It was the 24th of December and I found myself battling hordes of other shoppers in a quest to buy Christmas presents. I woke up on the morning of Christmas Eve to the realisation that I didn’t have any gifts for my family and friends. 12-hour workdays, choir practices and performing at concert after concert had ensured my current predicament.
My hunt for the ‘perfect’ gift
So after a quick dash around the mall I managed to get perfect presents for everyone, except for my cousin Ian. Confused about what to get him, I wandered about till I found myself outside a toy store. Though I doubted I would find anything appropriate for a 35-year-old, I went in. Walking past the pink aisles laden with dolls and around the racetrack, hidden in the corner I found something I knew he’d love—a 13000-piece jigsaw puzzle. Present bought, my five-foot-something frame was soon struggling with a massive four-foot gift in a crowded Mumbai train. But the gift endured its arduous journey and was shortly under my Christmas tree.
As per tradition, after midnight mass my immediate family exchanged presents. My brother gave me a bracelet. “Thanks, but why did you get me that?” “It’s not what I wanted, I asked for perfume,” I rambled on, ignoring his downcast look.
It’s finally Christmas
The next day, the family came over for Christmas lunch. My aunts, uncles and cousins stared at the present, speculating who it was for. Soon, the gifts were opened one by one, till the biggest one—my present to Ian was left. He loved puzzles and I was sure he was going to be excited by my gift. I watched in anticipation as he unwrapped his gift, but his reaction was not what I had expected. “Why did you buy this?” “Do you know how big this is?” “Where am I going to keep this?” “What am I going to do with this?” A barrage of questions came. A lump formed in my throat and I struggled to rein in the tears. His mom seeing my crestfallen expression said, “Maybe we can keep it in our holiday home.” But he was upset and asked me to return the gift.
His mom told me later that there was no problem with the gift per se, but Ian was not used to getting anything nice, so receiving something so extravagant stirred an unconscious reaction.
But I can’t really point fingers at Ian because I’m guilty of this behaviour too. I realised that I had the same attitude when my brother had handed me my gift. I only saw the entity and not the affection. I’ve often caught myself saying, “Thanks, but I didn’t want it” or “I’d like it better if it had this feature… or that feature…” or even “Why did you buy this, I told you I wanted ____!”
How often have we found ourselves receiving ungraciously and in the bargain hurting those who put so much thought and care?
But receiving is not just relegated to material things; it could be compliments, help or even love.
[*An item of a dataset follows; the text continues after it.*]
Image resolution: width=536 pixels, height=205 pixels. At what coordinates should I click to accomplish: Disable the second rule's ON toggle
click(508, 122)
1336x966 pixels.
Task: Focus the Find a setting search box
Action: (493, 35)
What messages are feeding you?
Do you remember the time when you complimented someone on their attire, only for them to respond, “Oh, this is such a rag…” or “It makes me look fat”? Or if you’ve offered to help someone, only to have them curtly brush you off with, “I can manage.” Leaving you to question what it is you did to offend them.
I remember an incident where Nisha, a friend of mine, told me that I looked pretty; to which I responded “Don’t lie to me and please don’t insult my intelligence.” She was aghast at my brusque reply but said, “No, you really do look pretty.” I then retorted, “Ok, what do you really want?” Noticing her shocked expression, I took a moment to understand why my answers to Nisha’s genuine statements were as rude as they were.
And then I realised—it was because I had been told that I would only be pretty if I was thinner, taller, had longer hair, wore contact lenses, had my teeth fixed and a host of other things, and that’s why I felt that Nisha was lying to me. For so long had I been fed these messages of unworthiness that I began to believe them and felt unable to accept her sincere praise.
However, it is in our closest relationships that I find we don’t know how to receive. We deem ourselves undeserving of the gift of someone’s love and affection and we push them away without realising what we’ve done, till we lose them. We want to love someone, but often our unworthiness surfaces and we end up self-sabotaging our relationships. We build walls [sometimes even higher than those of Jericho] when we do not receive well. We are taught that it is better to give than to receive, but how can you give what you don’t have?
Receiving well doesn’t mean we indulge in an exaggerated outpouring of gratitude; more often than not, a simple “thank you” accompanied by a heartfelt smile does the job. So this new year, I have decided to receive all the gifts that come my way graciously—whether they be material objects or someone’s affections. Because, I have realised that the gift is not in the wrapper—it’s in how I receive.
P.S. If you’re wondering what happened to the gift, I exchanged it for two smaller jigsaw puzzles that he liked better.